I’m not going to “mother hen” you about the first two (today anyway), but I do want to encourage you with third. When my girls were little, one of the first things I ingrained into their minds was this: “A day spent without learning something is a day wasted.” Since I home-schooled them from Kindergarten through 12th grade, it was easy to make sure they wasted as little time as possible.

Like my girls, all of us have ample opportunities to learn something new every day as long as we’re in school. The challenge comes when “school isn’t in session,” whether that’s weekends, holidays, summers, or the all-encompassing rest of our lives.

A lot of people have the mistaken assumption that their work or vocation provides “enough” learning.  While having a challenging job does help keep our minds active, we need MORE. Why? Well, one reason is the fact that we become programmed to respond to the challenges of our daily job.

For example, I work full-time from home as a blogger/web publisher/writer.  While things such as developing a recipe for my food blog, writing a book review, or researching for an article on early-stage dementia keep my brain cells busy, it’s all in my wheelhouse.

However, if I work on developing a recipe in an area I’m not the least bit familiar with (such as Indian cooking) or research/read up on a subject entirely new to me – it’s a wake up call for my brain cells and they love it.

This “in your wheelhouse” dilemma is one of the reasons why so many educated and intelligent people are developing dementia. Each day, they stay firmly in their wheelhouse. Whether they’re afraid they don’t have the time to venture out or they lack the inclination, I honestly believe it’s at least part of their downfall.

So, the lesson for you is this – get out of your wheelhouse and learn more every single day.

One fun, inexpensive, and mentally stimulating way to do just that is to “go back to school” – or to be more precise, “go back to school books.”  Get your hands on a few schoolbooks, covering different subjects, and read through them as you did in school…

  • take notes as you read
  • look up words you aren’t familiar with
  • answer the questions that inevitably hold you accountable at the end of each chapter

While I wholeheartedly encourage finding textbooks dealing with your “old favorites” (for me, these would be History, Literature, and English), the real magic happens when you dig deep into those subjects you didn’t particularly care for (my mortal enemies were science, geography, and anything with numbers).

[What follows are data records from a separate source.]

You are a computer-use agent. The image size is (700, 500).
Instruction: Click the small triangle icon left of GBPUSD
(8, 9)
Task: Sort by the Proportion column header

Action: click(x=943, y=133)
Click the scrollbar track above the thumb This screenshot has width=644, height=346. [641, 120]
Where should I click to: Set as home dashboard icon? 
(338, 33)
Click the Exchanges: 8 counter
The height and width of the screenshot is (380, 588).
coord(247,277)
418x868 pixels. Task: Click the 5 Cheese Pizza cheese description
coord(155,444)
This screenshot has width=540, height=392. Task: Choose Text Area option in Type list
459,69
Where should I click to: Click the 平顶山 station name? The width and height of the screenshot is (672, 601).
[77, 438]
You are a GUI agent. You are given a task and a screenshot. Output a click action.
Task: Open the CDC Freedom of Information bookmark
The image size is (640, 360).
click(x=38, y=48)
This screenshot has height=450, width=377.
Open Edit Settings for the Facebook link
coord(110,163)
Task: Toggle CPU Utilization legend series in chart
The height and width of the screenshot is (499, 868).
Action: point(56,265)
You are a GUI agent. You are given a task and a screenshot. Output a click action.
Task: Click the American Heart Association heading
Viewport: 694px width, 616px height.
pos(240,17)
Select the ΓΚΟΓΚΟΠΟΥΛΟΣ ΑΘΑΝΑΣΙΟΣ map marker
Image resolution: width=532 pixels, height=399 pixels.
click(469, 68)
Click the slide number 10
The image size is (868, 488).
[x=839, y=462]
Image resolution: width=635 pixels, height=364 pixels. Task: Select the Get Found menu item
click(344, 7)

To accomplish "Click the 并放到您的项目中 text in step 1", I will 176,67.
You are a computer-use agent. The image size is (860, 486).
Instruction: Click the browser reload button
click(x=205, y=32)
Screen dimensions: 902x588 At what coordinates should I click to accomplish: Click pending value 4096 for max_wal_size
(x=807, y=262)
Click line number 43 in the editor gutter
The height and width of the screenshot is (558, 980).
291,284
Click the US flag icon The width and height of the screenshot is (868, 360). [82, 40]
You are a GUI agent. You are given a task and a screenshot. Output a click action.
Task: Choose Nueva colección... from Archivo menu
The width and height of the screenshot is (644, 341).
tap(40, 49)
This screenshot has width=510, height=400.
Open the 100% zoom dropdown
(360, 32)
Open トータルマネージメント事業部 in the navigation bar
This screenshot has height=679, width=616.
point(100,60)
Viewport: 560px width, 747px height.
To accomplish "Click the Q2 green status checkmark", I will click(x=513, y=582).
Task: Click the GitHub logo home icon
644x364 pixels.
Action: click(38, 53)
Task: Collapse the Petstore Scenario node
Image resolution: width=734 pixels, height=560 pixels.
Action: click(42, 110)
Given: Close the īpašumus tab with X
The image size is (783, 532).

Recently, I sorted through some of the textbooks I saved from my daughters’ home-schooling days and found just what I was looking for Geography for Christian Schools (on Amazon for $1.14, hardback). Geography – one of my mortal enemies.  Even when my daughters studied Geography in our home-school, I didn’t immerse myself in the subject – I did as I did in school, payed just enough attention to get by.  Aside from the flags of the countries (which I find uncommonly fascinating), all other aspects of Geography always made my eyes glaze over. When I was in school, I’d daydream about my basset hound, Siamese cat, lunch, softball… anything BUT what was in my textbook or on the chalkboard.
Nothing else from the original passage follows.